* Instructions for the task: Please reproduce each of the rows below word for word, keeping their order and wording unchanged.

* Records to use:
....
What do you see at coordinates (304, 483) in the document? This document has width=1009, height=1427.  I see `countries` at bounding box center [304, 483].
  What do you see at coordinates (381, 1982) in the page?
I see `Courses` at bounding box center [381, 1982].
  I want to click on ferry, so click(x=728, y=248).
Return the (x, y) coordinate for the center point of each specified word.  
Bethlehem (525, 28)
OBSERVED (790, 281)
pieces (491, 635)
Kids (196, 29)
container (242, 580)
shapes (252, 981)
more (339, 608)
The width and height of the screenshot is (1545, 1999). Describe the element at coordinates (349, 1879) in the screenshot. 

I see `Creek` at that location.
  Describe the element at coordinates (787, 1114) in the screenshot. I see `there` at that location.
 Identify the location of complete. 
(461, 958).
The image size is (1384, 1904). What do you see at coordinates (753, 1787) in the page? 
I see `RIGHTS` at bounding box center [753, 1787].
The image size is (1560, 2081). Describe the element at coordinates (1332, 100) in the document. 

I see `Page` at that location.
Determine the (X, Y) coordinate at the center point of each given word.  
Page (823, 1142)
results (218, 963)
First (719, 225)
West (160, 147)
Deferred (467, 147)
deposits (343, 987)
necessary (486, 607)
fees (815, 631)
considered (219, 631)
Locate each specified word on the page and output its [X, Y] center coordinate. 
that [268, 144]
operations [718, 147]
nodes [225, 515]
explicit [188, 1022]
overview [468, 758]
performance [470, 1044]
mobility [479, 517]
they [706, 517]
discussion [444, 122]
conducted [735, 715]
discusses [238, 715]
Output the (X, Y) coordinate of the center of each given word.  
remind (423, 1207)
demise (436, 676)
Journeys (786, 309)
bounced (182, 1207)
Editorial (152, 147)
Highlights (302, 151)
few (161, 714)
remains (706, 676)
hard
....
* Expected output:
What do you see at coordinates (304, 483) in the document? This document has width=1009, height=1427.  I see `countries` at bounding box center [304, 483].
  What do you see at coordinates (381, 1982) in the page?
I see `Courses` at bounding box center [381, 1982].
  I want to click on ferry, so click(x=728, y=248).
Return the (x, y) coordinate for the center point of each specified word.  
Bethlehem (525, 28)
OBSERVED (790, 281)
pieces (491, 635)
Kids (196, 29)
container (242, 580)
shapes (252, 981)
more (339, 608)
The width and height of the screenshot is (1545, 1999). Describe the element at coordinates (349, 1879) in the screenshot. 

I see `Creek` at that location.
  Describe the element at coordinates (787, 1114) in the screenshot. I see `there` at that location.
 Identify the location of complete. 
(461, 958).
The image size is (1384, 1904). What do you see at coordinates (753, 1787) in the page? 
I see `RIGHTS` at bounding box center [753, 1787].
The image size is (1560, 2081). Describe the element at coordinates (1332, 100) in the document. 

I see `Page` at that location.
Determine the (X, Y) coordinate at the center point of each given word.  
Page (823, 1142)
results (218, 963)
First (719, 225)
West (160, 147)
Deferred (467, 147)
deposits (343, 987)
necessary (486, 607)
fees (815, 631)
considered (219, 631)
Locate each specified word on the page and output its [X, Y] center coordinate. 
that [268, 144]
operations [718, 147]
nodes [225, 515]
explicit [188, 1022]
overview [468, 758]
performance [470, 1044]
mobility [479, 517]
they [706, 517]
discussion [444, 122]
conducted [735, 715]
discusses [238, 715]
Output the (X, Y) coordinate of the center of each given word.  
remind (423, 1207)
demise (436, 676)
Journeys (786, 309)
bounced (182, 1207)
Editorial (152, 147)
Highlights (302, 151)
few (161, 714)
remains (706, 676)
hard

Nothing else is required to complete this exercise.